[Stored data]
* * * * *
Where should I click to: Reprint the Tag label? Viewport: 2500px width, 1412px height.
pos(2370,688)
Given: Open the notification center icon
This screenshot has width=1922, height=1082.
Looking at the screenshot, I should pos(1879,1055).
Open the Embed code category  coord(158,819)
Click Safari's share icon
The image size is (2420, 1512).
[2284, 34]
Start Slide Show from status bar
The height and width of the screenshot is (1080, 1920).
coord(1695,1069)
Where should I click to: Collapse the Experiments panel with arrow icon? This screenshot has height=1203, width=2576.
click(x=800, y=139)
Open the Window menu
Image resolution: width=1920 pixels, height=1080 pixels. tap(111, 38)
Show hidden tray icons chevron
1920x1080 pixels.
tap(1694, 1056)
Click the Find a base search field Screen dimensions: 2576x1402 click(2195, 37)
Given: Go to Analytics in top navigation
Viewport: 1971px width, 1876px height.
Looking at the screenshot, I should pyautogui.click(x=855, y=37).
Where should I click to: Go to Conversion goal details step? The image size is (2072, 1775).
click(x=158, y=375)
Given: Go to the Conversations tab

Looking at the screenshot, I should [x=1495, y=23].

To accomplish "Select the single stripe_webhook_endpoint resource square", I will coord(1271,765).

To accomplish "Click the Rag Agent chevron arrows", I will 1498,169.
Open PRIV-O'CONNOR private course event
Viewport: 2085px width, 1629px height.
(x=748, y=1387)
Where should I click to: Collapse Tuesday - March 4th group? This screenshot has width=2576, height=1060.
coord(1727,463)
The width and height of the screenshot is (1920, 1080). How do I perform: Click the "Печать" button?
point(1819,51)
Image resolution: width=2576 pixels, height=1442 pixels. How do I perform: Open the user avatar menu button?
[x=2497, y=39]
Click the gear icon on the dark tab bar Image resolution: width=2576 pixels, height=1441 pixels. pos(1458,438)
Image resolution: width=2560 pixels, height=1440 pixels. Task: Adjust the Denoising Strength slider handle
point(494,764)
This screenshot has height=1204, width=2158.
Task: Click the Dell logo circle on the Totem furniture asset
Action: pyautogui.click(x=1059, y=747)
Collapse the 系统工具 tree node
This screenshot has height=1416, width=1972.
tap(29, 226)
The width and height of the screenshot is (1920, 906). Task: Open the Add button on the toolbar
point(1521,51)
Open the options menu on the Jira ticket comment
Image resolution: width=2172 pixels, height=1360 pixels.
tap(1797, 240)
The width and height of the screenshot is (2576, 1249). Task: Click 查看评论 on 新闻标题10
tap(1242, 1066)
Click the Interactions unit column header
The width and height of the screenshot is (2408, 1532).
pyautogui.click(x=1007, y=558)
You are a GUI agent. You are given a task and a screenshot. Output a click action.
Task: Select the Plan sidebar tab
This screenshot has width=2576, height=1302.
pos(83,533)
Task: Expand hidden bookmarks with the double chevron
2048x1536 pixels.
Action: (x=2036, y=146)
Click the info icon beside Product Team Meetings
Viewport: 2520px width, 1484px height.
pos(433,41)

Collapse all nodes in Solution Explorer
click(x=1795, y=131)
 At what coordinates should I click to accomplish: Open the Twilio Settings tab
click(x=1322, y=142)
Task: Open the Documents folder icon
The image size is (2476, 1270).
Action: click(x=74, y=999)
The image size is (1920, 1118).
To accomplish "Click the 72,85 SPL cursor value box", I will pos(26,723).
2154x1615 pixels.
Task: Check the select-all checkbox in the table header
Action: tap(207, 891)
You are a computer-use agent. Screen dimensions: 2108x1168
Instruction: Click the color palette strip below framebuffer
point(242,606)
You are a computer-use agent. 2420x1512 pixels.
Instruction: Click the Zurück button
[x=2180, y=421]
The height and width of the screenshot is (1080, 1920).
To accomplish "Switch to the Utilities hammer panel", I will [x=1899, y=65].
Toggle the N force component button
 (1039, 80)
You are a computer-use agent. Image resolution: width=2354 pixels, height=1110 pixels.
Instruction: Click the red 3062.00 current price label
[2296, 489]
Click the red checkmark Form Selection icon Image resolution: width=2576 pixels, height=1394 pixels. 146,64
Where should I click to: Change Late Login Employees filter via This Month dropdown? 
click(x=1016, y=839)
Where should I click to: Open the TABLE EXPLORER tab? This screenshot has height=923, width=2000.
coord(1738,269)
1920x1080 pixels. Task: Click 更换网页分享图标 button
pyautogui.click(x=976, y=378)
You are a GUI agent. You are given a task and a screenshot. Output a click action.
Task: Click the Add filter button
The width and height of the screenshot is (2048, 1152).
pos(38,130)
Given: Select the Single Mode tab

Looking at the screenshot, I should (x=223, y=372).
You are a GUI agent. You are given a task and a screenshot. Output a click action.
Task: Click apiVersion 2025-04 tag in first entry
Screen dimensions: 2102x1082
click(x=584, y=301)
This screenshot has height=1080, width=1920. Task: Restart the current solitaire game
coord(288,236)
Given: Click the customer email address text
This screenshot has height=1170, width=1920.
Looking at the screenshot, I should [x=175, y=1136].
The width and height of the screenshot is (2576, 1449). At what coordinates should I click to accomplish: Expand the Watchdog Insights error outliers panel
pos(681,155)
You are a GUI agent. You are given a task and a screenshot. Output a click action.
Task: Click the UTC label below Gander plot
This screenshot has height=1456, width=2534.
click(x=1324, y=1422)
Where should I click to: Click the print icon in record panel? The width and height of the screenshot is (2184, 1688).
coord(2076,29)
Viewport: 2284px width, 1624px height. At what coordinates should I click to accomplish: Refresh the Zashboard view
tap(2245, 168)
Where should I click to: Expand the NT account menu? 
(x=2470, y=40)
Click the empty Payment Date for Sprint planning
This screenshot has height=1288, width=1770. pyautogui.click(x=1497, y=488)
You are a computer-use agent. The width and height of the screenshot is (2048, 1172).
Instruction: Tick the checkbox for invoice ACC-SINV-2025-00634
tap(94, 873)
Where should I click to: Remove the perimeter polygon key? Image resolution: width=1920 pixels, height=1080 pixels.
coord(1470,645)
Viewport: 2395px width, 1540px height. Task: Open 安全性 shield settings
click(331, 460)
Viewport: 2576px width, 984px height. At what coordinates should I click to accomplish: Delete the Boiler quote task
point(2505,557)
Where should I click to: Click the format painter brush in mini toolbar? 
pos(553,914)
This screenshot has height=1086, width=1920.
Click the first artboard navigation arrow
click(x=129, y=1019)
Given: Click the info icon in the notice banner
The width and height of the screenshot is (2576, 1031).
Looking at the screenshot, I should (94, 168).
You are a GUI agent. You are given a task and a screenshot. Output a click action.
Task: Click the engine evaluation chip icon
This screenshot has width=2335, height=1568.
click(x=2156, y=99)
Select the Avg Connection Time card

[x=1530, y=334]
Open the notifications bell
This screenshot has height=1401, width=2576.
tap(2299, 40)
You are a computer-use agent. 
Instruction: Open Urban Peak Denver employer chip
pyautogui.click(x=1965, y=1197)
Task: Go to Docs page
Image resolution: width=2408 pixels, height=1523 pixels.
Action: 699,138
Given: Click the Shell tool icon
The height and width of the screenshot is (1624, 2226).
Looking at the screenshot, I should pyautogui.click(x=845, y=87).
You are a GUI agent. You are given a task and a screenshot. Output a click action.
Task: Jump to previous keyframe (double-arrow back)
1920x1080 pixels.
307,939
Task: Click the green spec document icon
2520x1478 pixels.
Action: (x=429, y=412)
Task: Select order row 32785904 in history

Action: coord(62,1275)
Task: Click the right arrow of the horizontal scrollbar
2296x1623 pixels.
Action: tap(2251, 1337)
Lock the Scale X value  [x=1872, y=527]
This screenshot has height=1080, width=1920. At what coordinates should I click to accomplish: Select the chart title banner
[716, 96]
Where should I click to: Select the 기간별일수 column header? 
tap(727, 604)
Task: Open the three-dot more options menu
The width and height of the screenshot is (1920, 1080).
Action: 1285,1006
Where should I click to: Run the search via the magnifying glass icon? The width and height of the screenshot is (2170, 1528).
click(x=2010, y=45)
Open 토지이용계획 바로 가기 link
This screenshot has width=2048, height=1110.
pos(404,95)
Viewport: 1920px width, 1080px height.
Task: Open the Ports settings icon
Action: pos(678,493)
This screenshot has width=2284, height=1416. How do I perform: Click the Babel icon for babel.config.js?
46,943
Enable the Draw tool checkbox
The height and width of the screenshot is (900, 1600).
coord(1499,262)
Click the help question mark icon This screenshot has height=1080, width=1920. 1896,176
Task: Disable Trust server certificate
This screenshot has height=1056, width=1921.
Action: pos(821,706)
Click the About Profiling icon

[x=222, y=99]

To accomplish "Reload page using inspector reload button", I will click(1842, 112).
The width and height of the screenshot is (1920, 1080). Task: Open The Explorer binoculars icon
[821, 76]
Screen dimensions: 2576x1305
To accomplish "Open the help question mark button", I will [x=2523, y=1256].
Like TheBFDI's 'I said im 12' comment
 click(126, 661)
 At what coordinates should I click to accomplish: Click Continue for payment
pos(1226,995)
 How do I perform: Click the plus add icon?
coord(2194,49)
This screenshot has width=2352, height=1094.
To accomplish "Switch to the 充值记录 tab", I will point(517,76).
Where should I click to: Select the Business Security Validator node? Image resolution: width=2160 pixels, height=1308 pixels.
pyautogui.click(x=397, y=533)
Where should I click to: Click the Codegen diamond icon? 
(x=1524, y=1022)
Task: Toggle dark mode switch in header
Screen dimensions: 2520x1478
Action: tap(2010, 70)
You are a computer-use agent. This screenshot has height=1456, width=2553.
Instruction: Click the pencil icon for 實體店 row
* * * * *
> _Exercise objective_:
All lines in the data above from the one with "Where should I click to: Change" through the one with "Task: Click apiVersion" must be repeated exactly, and no others.

> _Response to this task_:
Where should I click to: Change Late Login Employees filter via This Month dropdown? 
click(x=1016, y=839)
Where should I click to: Open the TABLE EXPLORER tab? This screenshot has height=923, width=2000.
coord(1738,269)
1920x1080 pixels. Task: Click 更换网页分享图标 button
pyautogui.click(x=976, y=378)
You are a GUI agent. You are given a task and a screenshot. Output a click action.
Task: Click the Add filter button
The width and height of the screenshot is (2048, 1152).
pos(38,130)
Given: Select the Single Mode tab

Looking at the screenshot, I should (x=223, y=372).
You are a GUI agent. You are given a task and a screenshot. Output a click action.
Task: Click apiVersion 2025-04 tag in first entry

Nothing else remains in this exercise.